■ PROVIDED INFORMATION ■

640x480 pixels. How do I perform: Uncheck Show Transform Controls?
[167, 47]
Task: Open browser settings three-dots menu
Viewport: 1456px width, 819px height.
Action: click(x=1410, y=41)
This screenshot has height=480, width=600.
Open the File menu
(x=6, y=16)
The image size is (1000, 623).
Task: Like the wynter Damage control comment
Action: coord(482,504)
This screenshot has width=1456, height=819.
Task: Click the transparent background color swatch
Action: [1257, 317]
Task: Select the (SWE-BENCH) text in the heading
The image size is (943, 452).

■ TASK ■
Write out all of the data above again, substituting "Launch" for every "Open" and leaving everything else unchanged.

■ SOLUTION ■
640x480 pixels. How do I perform: Uncheck Show Transform Controls?
[167, 47]
Task: Launch browser settings three-dots menu
Viewport: 1456px width, 819px height.
Action: click(x=1410, y=41)
This screenshot has height=480, width=600.
Launch the File menu
(x=6, y=16)
The image size is (1000, 623).
Task: Like the wynter Damage control comment
Action: coord(482,504)
This screenshot has width=1456, height=819.
Task: Click the transparent background color swatch
Action: [1257, 317]
Task: Select the (SWE-BENCH) text in the heading
The image size is (943, 452).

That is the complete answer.